EXERCISE DETAILS – Transcribe the data. Leave out nothing.

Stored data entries
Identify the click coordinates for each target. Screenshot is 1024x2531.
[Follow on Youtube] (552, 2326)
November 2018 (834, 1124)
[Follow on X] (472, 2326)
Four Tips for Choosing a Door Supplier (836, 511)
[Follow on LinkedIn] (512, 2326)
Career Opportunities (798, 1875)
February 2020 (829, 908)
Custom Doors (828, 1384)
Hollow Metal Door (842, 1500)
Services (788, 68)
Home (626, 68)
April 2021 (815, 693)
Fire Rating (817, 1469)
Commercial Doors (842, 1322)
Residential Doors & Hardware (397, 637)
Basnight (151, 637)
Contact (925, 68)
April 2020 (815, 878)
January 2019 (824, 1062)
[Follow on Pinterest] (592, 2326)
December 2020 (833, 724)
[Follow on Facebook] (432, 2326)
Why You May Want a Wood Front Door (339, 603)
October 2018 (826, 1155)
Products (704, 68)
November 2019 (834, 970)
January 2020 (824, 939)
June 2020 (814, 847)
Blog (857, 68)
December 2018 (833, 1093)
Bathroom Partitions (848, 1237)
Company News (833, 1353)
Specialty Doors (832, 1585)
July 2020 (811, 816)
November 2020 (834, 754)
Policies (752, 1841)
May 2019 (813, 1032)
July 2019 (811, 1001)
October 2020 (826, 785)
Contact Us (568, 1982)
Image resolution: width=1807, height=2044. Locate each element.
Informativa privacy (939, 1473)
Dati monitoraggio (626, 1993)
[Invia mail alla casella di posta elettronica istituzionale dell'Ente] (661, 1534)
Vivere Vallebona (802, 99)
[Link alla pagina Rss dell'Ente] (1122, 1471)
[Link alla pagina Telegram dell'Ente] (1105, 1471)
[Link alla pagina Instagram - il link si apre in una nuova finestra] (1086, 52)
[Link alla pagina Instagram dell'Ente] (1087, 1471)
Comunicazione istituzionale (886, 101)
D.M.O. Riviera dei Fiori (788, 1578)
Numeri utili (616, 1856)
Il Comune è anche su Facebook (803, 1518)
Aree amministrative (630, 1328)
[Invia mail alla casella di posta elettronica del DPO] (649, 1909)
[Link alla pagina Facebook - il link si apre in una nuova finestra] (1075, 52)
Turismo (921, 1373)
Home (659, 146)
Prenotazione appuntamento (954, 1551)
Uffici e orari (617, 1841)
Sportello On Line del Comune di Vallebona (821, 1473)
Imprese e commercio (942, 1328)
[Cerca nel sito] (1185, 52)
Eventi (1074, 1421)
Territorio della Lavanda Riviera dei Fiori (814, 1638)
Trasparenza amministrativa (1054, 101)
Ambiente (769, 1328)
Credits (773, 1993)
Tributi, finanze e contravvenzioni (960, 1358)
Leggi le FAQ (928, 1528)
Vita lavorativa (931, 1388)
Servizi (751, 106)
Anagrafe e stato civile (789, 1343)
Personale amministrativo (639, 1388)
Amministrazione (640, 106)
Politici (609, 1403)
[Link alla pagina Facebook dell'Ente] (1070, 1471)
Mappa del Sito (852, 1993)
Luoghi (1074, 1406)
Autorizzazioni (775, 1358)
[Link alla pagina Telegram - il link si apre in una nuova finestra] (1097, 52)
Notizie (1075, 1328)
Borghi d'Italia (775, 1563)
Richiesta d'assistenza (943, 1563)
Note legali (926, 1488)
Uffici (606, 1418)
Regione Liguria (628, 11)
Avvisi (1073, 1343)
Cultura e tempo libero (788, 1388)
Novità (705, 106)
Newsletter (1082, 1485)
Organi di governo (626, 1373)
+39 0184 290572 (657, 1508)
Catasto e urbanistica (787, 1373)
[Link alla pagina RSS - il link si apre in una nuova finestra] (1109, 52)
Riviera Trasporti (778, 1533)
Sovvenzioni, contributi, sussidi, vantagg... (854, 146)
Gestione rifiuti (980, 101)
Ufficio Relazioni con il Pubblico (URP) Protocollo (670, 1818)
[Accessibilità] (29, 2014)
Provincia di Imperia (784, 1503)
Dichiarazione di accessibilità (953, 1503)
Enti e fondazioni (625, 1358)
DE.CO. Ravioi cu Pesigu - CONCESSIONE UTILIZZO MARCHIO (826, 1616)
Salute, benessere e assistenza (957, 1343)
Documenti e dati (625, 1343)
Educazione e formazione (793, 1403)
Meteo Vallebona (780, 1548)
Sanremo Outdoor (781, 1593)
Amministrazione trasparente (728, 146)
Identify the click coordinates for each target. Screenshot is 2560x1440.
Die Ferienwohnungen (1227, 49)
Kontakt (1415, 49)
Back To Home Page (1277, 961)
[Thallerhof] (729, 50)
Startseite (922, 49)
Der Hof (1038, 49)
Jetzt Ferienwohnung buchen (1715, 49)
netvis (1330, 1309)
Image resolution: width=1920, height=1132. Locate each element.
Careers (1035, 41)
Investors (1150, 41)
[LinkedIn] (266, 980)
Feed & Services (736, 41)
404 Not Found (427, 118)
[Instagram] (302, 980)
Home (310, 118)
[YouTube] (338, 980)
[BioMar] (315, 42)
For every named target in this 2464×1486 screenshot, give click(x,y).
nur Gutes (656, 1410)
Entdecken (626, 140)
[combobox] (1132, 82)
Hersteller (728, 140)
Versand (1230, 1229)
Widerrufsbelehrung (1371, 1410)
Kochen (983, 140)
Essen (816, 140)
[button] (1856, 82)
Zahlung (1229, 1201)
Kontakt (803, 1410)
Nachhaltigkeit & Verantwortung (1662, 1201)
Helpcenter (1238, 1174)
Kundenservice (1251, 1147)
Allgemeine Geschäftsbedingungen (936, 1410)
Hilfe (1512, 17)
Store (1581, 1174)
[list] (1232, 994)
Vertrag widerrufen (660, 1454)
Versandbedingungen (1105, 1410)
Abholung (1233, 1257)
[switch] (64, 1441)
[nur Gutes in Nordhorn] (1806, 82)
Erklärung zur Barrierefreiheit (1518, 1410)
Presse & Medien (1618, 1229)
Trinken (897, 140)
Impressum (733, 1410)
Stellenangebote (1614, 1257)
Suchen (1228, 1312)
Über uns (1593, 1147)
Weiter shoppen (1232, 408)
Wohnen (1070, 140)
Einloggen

RESPONSE TO THIS EXERCISE –
Identify the click coordinates for each target. Screenshot is 1024x2531.
[Follow on Youtube] (552, 2326)
November 2018 (834, 1124)
[Follow on X] (472, 2326)
Four Tips for Choosing a Door Supplier (836, 511)
[Follow on LinkedIn] (512, 2326)
Career Opportunities (798, 1875)
February 2020 (829, 908)
Custom Doors (828, 1384)
Hollow Metal Door (842, 1500)
Services (788, 68)
Home (626, 68)
April 2021 (815, 693)
Fire Rating (817, 1469)
Commercial Doors (842, 1322)
Residential Doors & Hardware (397, 637)
Basnight (151, 637)
Contact (925, 68)
April 2020 (815, 878)
January 2019 (824, 1062)
[Follow on Pinterest] (592, 2326)
December 2020 (833, 724)
[Follow on Facebook] (432, 2326)
Why You May Want a Wood Front Door (339, 603)
October 2018 (826, 1155)
Products (704, 68)
November 2019 (834, 970)
January 2020 (824, 939)
June 2020 (814, 847)
Blog (857, 68)
December 2018 (833, 1093)
Bathroom Partitions (848, 1237)
Company News (833, 1353)
Specialty Doors (832, 1585)
July 2020 (811, 816)
November 2020 (834, 754)
Policies (752, 1841)
May 2019 (813, 1032)
July 2019 (811, 1001)
October 2020 (826, 785)
Contact Us (568, 1982)
Image resolution: width=1807, height=2044. Locate each element.
Informativa privacy (939, 1473)
Dati monitoraggio (626, 1993)
[Invia mail alla casella di posta elettronica istituzionale dell'Ente] (661, 1534)
Vivere Vallebona (802, 99)
[Link alla pagina Rss dell'Ente] (1122, 1471)
[Link alla pagina Telegram dell'Ente] (1105, 1471)
[Link alla pagina Instagram - il link si apre in una nuova finestra] (1086, 52)
[Link alla pagina Instagram dell'Ente] (1087, 1471)
Comunicazione istituzionale (886, 101)
D.M.O. Riviera dei Fiori (788, 1578)
Numeri utili (616, 1856)
Il Comune è anche su Facebook (803, 1518)
Aree amministrative (630, 1328)
[Invia mail alla casella di posta elettronica del DPO] (649, 1909)
[Link alla pagina Facebook - il link si apre in una nuova finestra] (1075, 52)
Turismo (921, 1373)
Home (659, 146)
Prenotazione appuntamento (954, 1551)
Uffici e orari (617, 1841)
Sportello On Line del Comune di Vallebona (821, 1473)
Imprese e commercio (942, 1328)
[Cerca nel sito] (1185, 52)
Eventi (1074, 1421)
Territorio della Lavanda Riviera dei Fiori (814, 1638)
Trasparenza amministrativa (1054, 101)
Ambiente (769, 1328)
Credits (773, 1993)
Tributi, finanze e contravvenzioni (960, 1358)
Leggi le FAQ (928, 1528)
Vita lavorativa (931, 1388)
Servizi (751, 106)
Anagrafe e stato civile (789, 1343)
Personale amministrativo (639, 1388)
Amministrazione (640, 106)
Politici (609, 1403)
[Link alla pagina Facebook dell'Ente] (1070, 1471)
Mappa del Sito (852, 1993)
Luoghi (1074, 1406)
Autorizzazioni (775, 1358)
[Link alla pagina Telegram - il link si apre in una nuova finestra] (1097, 52)
Notizie (1075, 1328)
Borghi d'Italia (775, 1563)
Richiesta d'assistenza (943, 1563)
Note legali (926, 1488)
Uffici (606, 1418)
Regione Liguria (628, 11)
Avvisi (1073, 1343)
Cultura e tempo libero (788, 1388)
Novità (705, 106)
Newsletter (1082, 1485)
Organi di governo (626, 1373)
+39 0184 290572 (657, 1508)
Catasto e urbanistica (787, 1373)
[Link alla pagina RSS - il link si apre in una nuova finestra] (1109, 52)
Riviera Trasporti (778, 1533)
Sovvenzioni, contributi, sussidi, vantagg... (854, 146)
Gestione rifiuti (980, 101)
Ufficio Relazioni con il Pubblico (URP) Protocollo (670, 1818)
[Accessibilità] (29, 2014)
Provincia di Imperia (784, 1503)
Dichiarazione di accessibilità (953, 1503)
Enti e fondazioni (625, 1358)
DE.CO. Ravioi cu Pesigu - CONCESSIONE UTILIZZO MARCHIO (826, 1616)
Salute, benessere e assistenza (957, 1343)
Documenti e dati (625, 1343)
Educazione e formazione (793, 1403)
Meteo Vallebona (780, 1548)
Sanremo Outdoor (781, 1593)
Amministrazione trasparente (728, 146)
Identify the click coordinates for each target. Screenshot is 2560x1440.
Die Ferienwohnungen (1227, 49)
Kontakt (1415, 49)
Back To Home Page (1277, 961)
[Thallerhof] (729, 50)
Startseite (922, 49)
Der Hof (1038, 49)
Jetzt Ferienwohnung buchen (1715, 49)
netvis (1330, 1309)
Image resolution: width=1920, height=1132. Locate each element.
Careers (1035, 41)
Investors (1150, 41)
[LinkedIn] (266, 980)
Feed & Services (736, 41)
404 Not Found (427, 118)
[Instagram] (302, 980)
Home (310, 118)
[YouTube] (338, 980)
[BioMar] (315, 42)
For every named target in this 2464×1486 screenshot, give click(x,y).
nur Gutes (656, 1410)
Entdecken (626, 140)
[combobox] (1132, 82)
Hersteller (728, 140)
Versand (1230, 1229)
Widerrufsbelehrung (1371, 1410)
Kochen (983, 140)
Essen (816, 140)
[button] (1856, 82)
Zahlung (1229, 1201)
Kontakt (803, 1410)
Nachhaltigkeit & Verantwortung (1662, 1201)
Helpcenter (1238, 1174)
Kundenservice (1251, 1147)
Allgemeine Geschäftsbedingungen (936, 1410)
Hilfe (1512, 17)
Store (1581, 1174)
[list] (1232, 994)
Vertrag widerrufen (660, 1454)
Versandbedingungen (1105, 1410)
Abholung (1233, 1257)
[switch] (64, 1441)
[nur Gutes in Nordhorn] (1806, 82)
Erklärung zur Barrierefreiheit (1518, 1410)
Presse & Medien (1618, 1229)
Trinken (897, 140)
Impressum (733, 1410)
Stellenangebote (1614, 1257)
Suchen (1228, 1312)
Über uns (1593, 1147)
Weiter shoppen (1232, 408)
Wohnen (1070, 140)
Einloggen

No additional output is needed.